■ **Aim of the task**: Report each line of the data that has "computer" somewhere in it.

(Collected data entries)
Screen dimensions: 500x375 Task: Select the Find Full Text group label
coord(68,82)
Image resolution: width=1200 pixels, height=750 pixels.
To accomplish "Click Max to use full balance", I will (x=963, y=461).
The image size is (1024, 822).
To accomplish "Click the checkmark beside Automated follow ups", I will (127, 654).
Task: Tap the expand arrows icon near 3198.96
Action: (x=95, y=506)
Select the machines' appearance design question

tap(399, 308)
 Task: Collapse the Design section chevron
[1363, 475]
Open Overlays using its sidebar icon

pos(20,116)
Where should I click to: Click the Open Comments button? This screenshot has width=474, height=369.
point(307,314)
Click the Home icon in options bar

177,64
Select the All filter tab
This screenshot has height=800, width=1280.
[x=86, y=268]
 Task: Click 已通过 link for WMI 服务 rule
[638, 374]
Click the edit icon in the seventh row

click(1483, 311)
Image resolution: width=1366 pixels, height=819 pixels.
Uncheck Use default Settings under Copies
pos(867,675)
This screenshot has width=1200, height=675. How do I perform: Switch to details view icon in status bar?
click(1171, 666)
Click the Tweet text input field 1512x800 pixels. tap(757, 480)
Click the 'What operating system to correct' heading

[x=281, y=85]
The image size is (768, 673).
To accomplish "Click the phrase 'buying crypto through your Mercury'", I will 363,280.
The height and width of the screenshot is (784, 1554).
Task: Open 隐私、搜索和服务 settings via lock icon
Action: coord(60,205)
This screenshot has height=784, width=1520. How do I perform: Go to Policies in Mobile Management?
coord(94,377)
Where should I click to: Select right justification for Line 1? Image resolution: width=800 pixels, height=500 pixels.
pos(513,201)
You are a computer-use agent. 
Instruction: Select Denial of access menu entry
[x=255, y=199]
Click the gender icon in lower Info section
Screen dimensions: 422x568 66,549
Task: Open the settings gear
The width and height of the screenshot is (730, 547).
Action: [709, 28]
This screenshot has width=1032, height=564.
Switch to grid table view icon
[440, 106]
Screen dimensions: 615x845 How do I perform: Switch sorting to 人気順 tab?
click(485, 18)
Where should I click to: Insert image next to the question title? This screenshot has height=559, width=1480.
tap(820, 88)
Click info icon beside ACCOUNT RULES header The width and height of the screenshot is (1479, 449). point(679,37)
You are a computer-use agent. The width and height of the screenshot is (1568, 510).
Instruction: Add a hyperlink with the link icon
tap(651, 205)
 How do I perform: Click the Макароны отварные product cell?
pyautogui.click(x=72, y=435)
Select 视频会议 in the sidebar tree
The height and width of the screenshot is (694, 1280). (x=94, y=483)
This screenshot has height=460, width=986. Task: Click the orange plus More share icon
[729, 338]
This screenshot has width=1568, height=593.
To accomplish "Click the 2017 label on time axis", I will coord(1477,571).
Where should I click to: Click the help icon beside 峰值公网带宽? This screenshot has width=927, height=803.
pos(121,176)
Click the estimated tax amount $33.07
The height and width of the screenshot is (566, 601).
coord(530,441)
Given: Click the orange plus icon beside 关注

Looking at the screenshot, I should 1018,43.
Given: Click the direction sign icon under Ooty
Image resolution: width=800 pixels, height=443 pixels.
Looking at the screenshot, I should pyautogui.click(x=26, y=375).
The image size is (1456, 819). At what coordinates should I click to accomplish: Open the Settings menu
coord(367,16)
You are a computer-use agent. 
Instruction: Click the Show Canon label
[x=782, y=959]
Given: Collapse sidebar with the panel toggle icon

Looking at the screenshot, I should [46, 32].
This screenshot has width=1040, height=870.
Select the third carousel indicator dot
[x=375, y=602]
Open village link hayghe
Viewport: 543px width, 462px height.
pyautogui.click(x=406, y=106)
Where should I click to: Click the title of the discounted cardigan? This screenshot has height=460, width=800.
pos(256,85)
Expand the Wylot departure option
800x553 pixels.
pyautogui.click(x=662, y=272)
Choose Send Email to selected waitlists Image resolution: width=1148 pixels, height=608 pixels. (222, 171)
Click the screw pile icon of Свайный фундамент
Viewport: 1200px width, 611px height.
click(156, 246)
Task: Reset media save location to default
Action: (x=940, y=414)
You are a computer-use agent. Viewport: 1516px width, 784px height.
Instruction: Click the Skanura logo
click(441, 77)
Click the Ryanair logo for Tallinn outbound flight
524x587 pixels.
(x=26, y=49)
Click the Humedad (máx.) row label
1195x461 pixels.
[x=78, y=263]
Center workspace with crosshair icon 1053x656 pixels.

■ **Task output**:
You are a computer-use agent. 
You are a computer-use agent. The width and height of the screenshot is (1568, 510).
You are a computer-use agent. 
You are a computer-use agent. Viewport: 1516px width, 784px height.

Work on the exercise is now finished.